--- Start of Dataset rows ---

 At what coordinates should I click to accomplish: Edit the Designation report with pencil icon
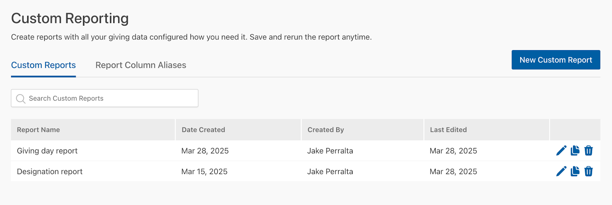(561, 171)
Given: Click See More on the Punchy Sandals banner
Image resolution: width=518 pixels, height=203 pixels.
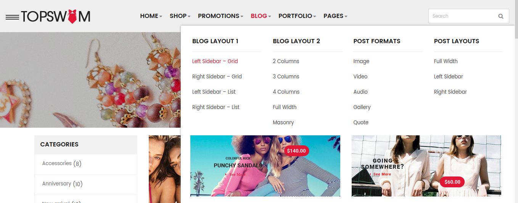Looking at the screenshot, I should pos(236,174).
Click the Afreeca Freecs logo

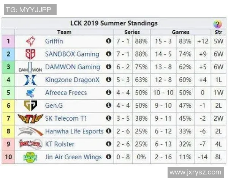coord(30,93)
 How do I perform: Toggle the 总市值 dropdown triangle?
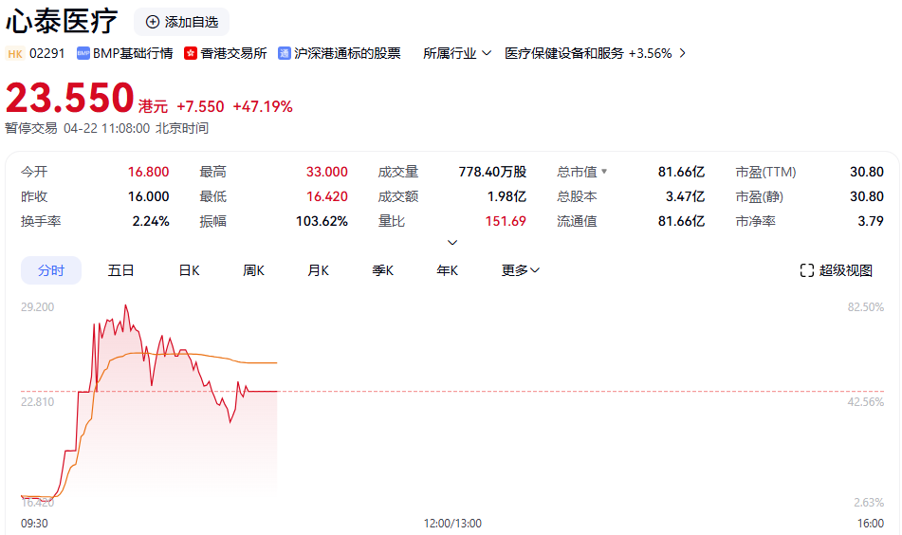coord(604,172)
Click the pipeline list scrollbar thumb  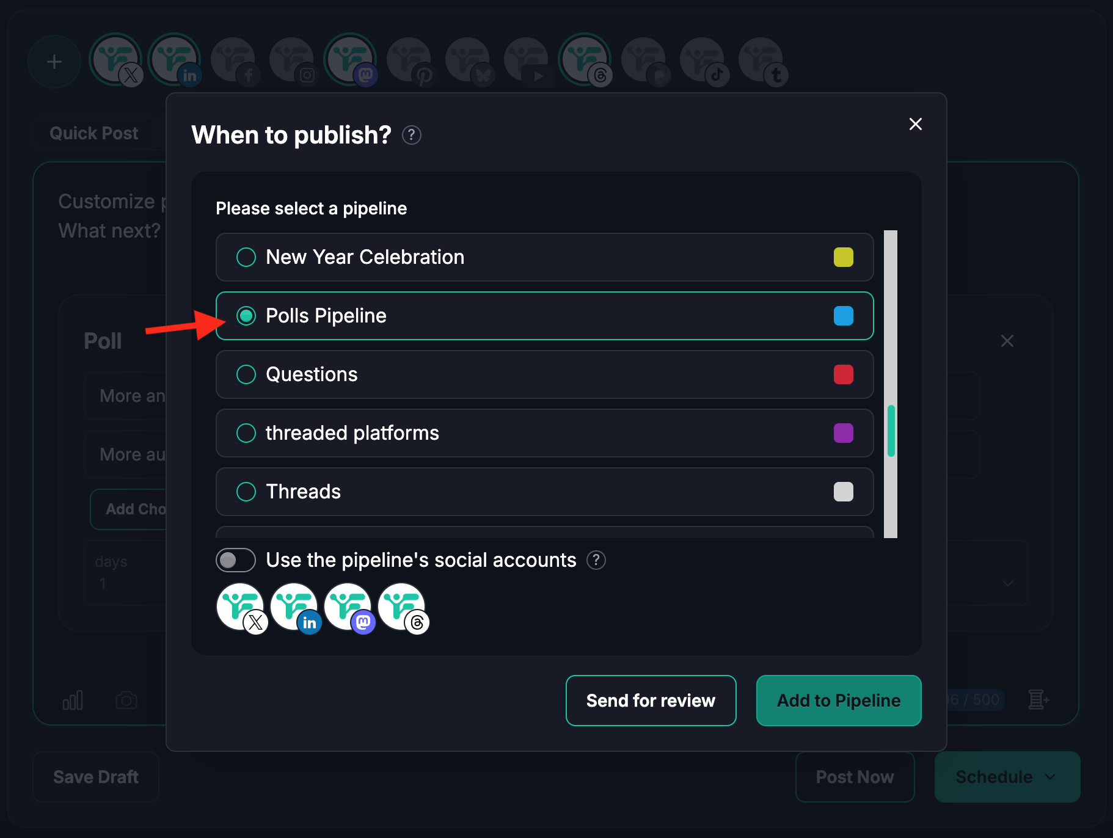(x=891, y=431)
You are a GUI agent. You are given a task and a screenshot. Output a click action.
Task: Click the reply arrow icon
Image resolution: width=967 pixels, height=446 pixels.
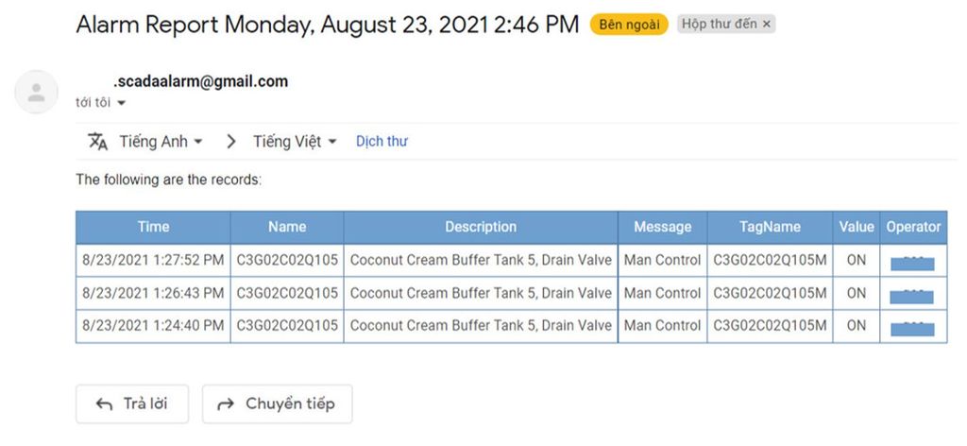tap(105, 403)
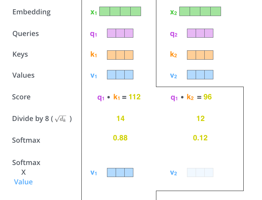Screen dimensions: 262x200
Task: Click the softmax result 0.12
Action: coord(200,138)

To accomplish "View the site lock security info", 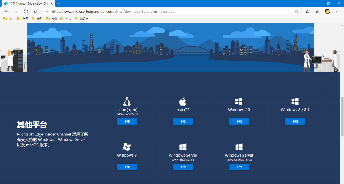I will 47,12.
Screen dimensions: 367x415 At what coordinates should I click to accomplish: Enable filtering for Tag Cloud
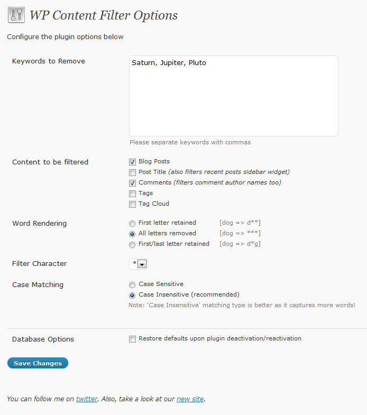coord(132,204)
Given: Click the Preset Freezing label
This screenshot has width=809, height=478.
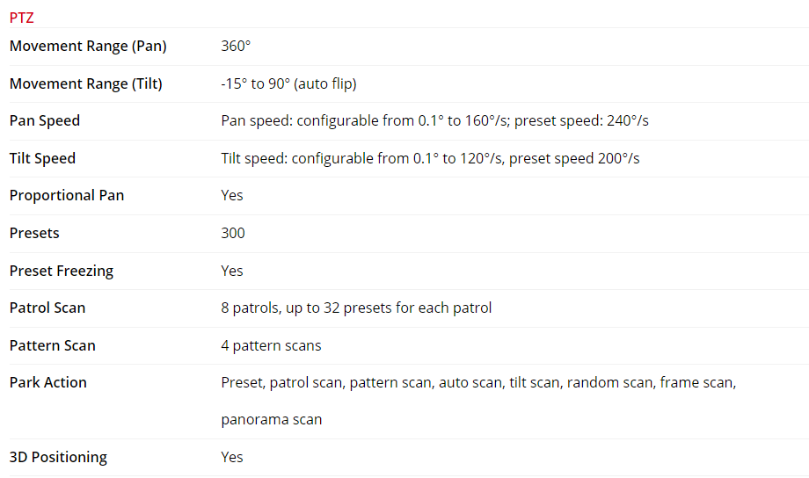Looking at the screenshot, I should (x=62, y=271).
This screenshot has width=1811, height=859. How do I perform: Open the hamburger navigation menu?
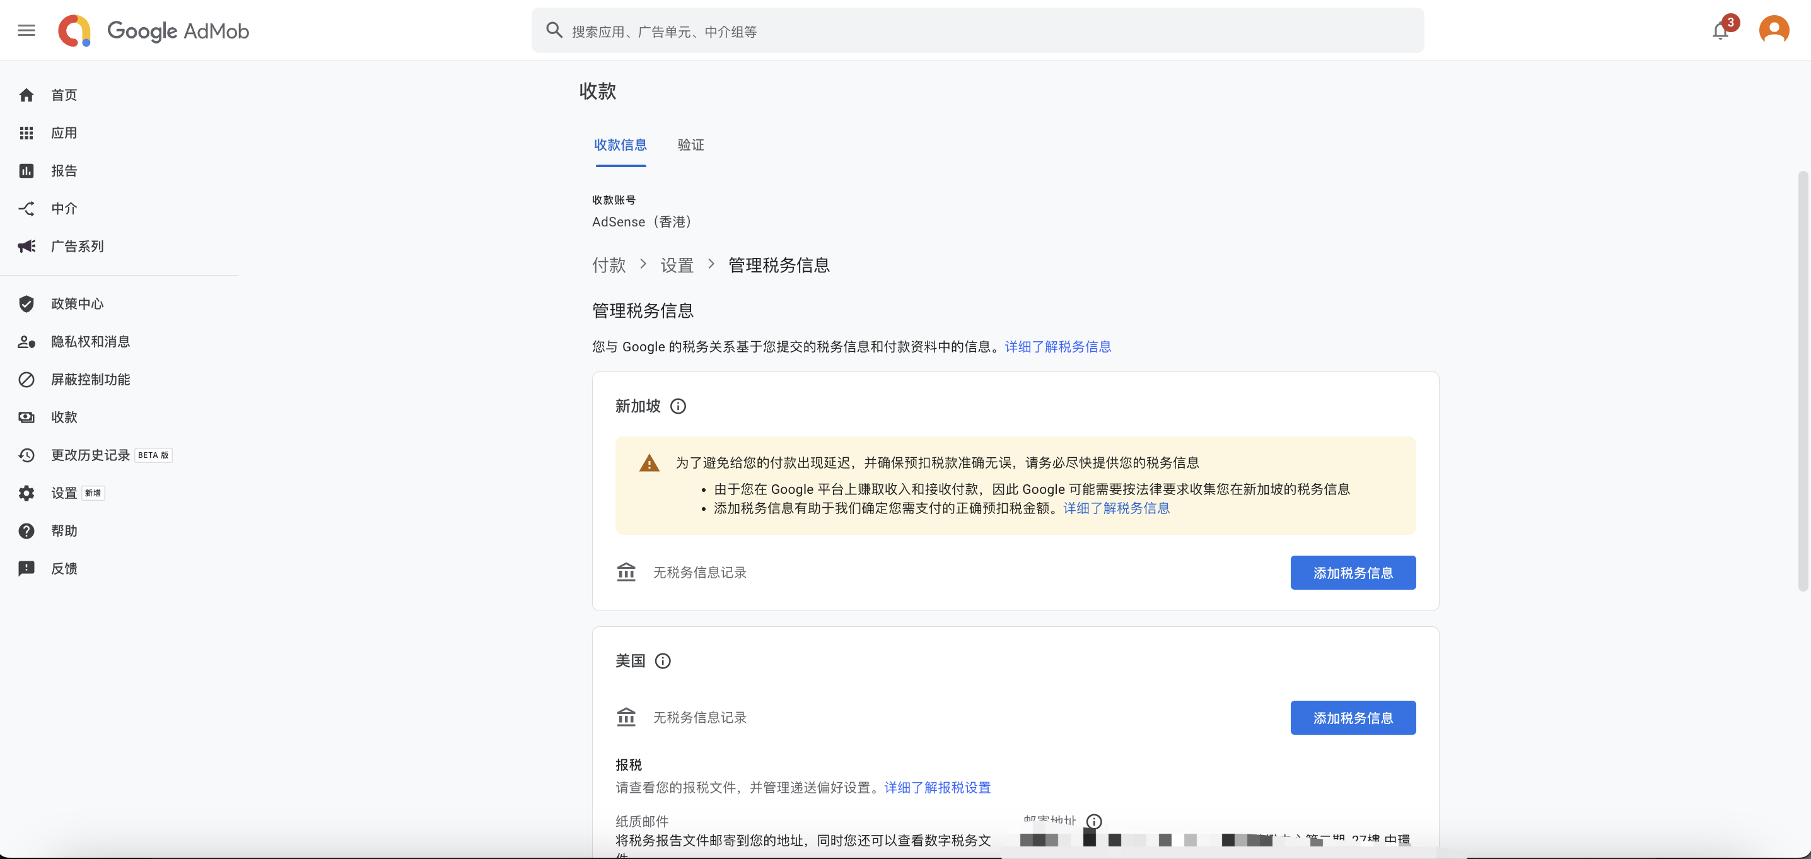tap(26, 30)
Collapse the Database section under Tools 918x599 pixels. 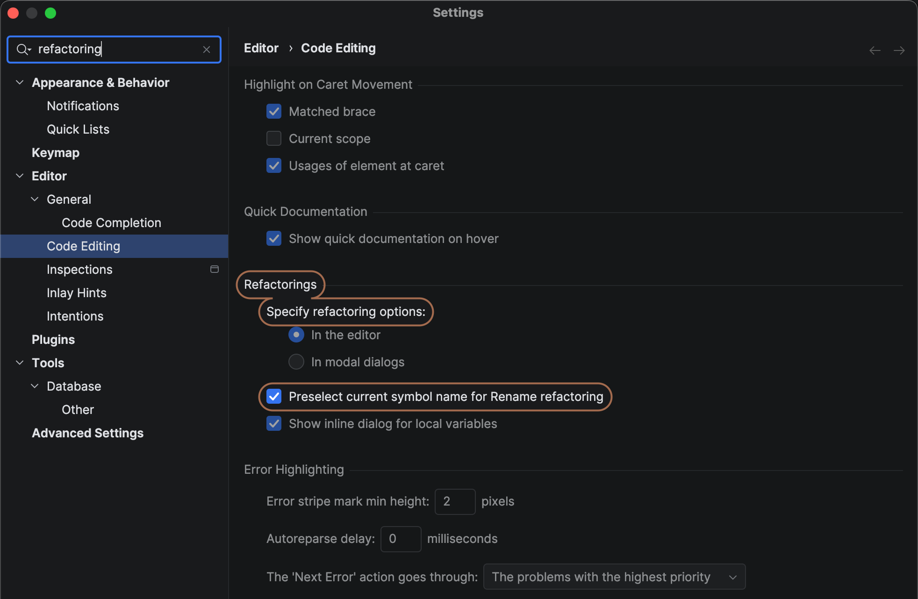[34, 386]
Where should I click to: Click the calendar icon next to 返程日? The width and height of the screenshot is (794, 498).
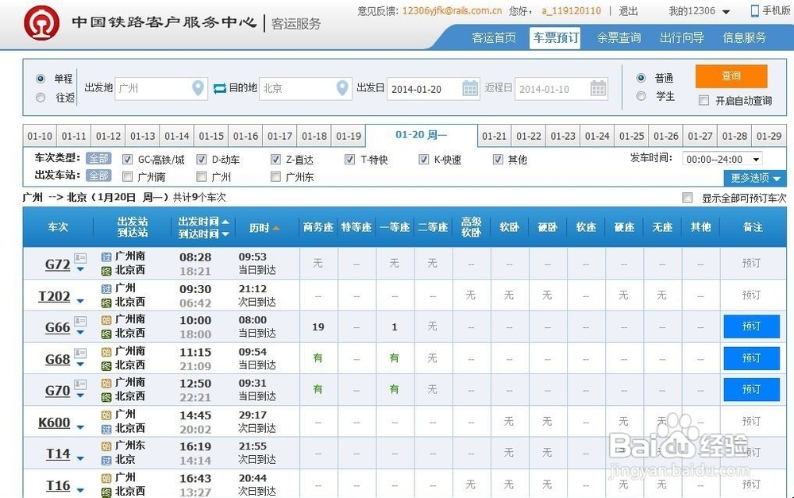click(597, 89)
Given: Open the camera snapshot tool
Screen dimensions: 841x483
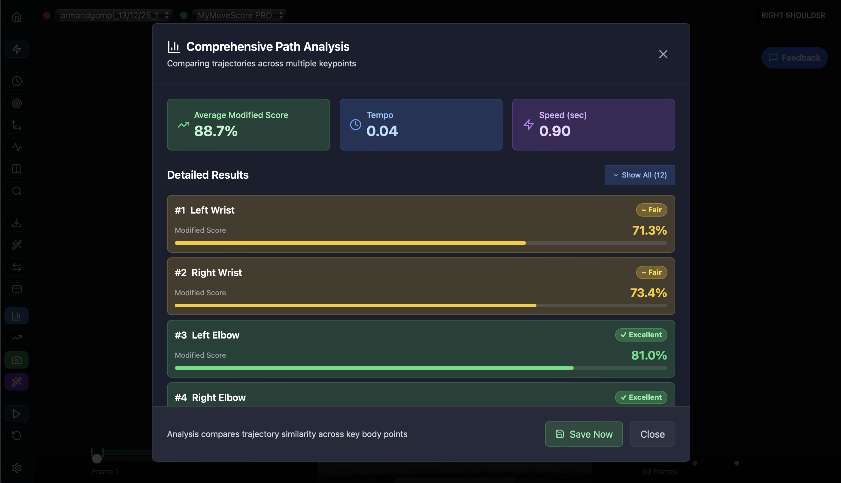Looking at the screenshot, I should pos(16,360).

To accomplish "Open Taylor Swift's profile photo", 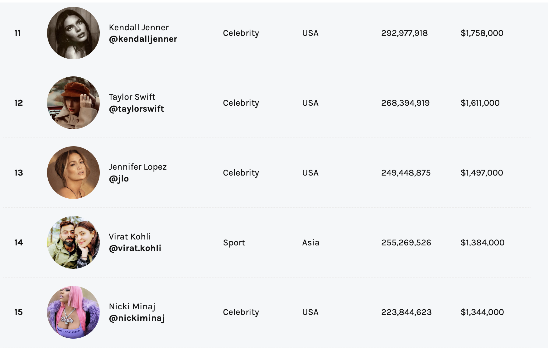I will click(x=73, y=103).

--- End of Dataset rows ---

■ Requirement
Copy out the part of the records that opens with the line containing "Screen dimensions: 367x415" and closes with the line containing "tap(26, 30)", both of those lines included. Leave the pictures out of your copy.

■ Written solution
Screen dimensions: 367x415 At what coordinates should I click to accomplish: Enable filtering for Tag Cloud
coord(132,204)
Given: Click the Preset Freezing label
This screenshot has width=809, height=478.
Looking at the screenshot, I should (x=62, y=271).
This screenshot has width=1811, height=859. How do I perform: Open the hamburger navigation menu?
tap(26, 30)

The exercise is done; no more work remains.